### Dataset entries
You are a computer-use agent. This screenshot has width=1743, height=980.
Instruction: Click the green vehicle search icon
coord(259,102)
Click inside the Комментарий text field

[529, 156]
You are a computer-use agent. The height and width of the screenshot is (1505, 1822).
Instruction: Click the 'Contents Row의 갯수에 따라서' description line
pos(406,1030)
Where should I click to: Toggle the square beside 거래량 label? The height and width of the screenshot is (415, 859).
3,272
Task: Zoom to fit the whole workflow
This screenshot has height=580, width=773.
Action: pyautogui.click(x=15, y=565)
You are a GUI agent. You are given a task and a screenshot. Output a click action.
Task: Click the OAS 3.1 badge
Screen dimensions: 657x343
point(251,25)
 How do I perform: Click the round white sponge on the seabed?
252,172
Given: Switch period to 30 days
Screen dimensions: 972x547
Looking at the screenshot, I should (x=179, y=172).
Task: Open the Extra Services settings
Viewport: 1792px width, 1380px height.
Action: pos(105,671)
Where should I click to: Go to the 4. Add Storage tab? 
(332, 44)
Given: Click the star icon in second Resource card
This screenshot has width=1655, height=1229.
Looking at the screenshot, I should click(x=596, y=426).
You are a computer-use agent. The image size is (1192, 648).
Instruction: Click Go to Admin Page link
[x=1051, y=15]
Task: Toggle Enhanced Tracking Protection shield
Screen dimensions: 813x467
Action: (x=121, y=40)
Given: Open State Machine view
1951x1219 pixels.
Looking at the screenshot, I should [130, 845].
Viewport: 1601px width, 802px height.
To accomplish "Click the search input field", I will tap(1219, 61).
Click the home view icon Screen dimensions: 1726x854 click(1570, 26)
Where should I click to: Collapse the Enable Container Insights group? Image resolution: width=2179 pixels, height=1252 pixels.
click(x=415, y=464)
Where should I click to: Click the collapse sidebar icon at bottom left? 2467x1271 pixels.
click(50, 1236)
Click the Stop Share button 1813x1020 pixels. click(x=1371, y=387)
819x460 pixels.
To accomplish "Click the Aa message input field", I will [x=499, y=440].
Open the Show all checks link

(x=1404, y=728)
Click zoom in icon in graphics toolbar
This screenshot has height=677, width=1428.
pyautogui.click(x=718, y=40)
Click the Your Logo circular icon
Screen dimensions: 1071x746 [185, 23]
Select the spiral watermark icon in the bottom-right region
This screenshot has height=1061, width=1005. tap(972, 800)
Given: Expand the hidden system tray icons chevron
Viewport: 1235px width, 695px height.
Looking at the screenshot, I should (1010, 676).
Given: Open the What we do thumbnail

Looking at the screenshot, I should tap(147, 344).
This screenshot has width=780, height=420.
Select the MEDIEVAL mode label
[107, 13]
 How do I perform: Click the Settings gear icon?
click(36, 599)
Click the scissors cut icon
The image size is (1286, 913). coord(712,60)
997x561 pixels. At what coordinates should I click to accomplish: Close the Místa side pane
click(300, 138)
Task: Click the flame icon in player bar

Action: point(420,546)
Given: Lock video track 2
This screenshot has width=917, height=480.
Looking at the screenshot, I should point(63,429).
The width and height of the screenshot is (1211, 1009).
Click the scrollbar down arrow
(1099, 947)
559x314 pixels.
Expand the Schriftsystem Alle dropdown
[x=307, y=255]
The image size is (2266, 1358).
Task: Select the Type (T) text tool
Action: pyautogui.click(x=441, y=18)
######
• **Work instruction**: Spot the lines above that mention "input" and copy them.

• **Your solution**:
To accomplish "Click the search input field", I will tap(1219, 61).
To accomplish "Click the Aa message input field", I will [x=499, y=440].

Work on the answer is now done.